[Extracted records]

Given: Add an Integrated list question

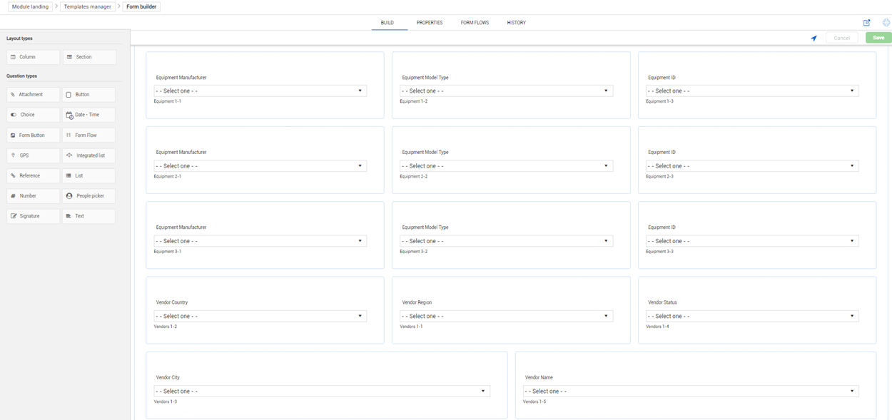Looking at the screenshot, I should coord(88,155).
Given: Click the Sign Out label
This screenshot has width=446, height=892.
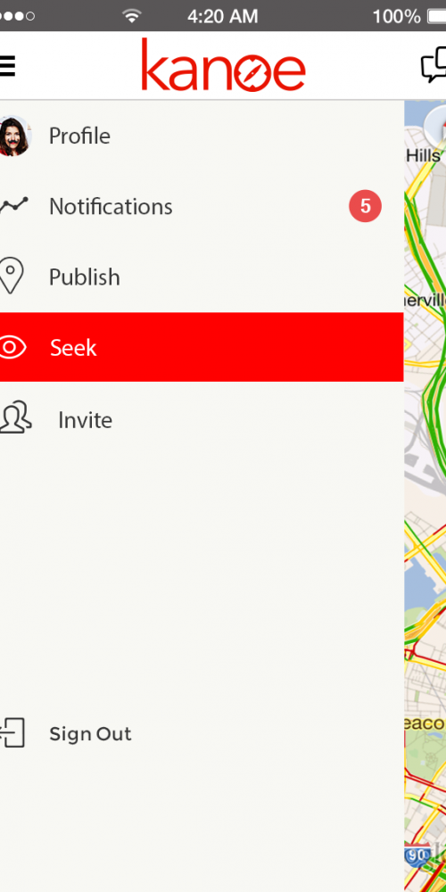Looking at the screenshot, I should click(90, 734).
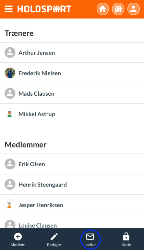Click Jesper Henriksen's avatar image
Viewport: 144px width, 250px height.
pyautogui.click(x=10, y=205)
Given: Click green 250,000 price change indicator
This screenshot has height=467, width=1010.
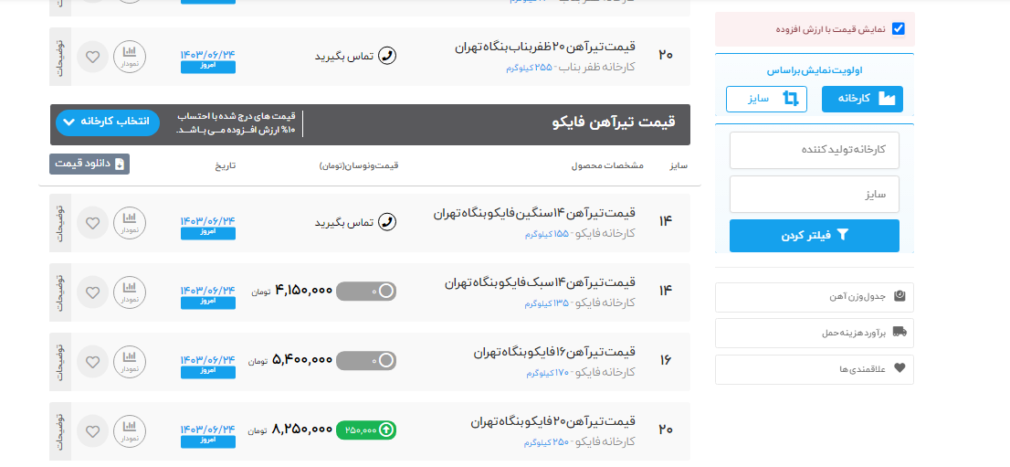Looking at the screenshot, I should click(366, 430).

[/Extracted records]

## Exercise goal
Set down exactly, with no additions, each line from the line that includes "This screenshot has width=446, height=892." to the final line of the entries above; leave pictures out.

## Output for this exercise
This screenshot has width=446, height=892.
Looking at the screenshot, I should click(90, 734).
Click Jesper Henriksen's avatar image
Viewport: 144px width, 250px height.
pyautogui.click(x=10, y=205)
Given: Click green 250,000 price change indicator
This screenshot has height=467, width=1010.
Looking at the screenshot, I should click(366, 430).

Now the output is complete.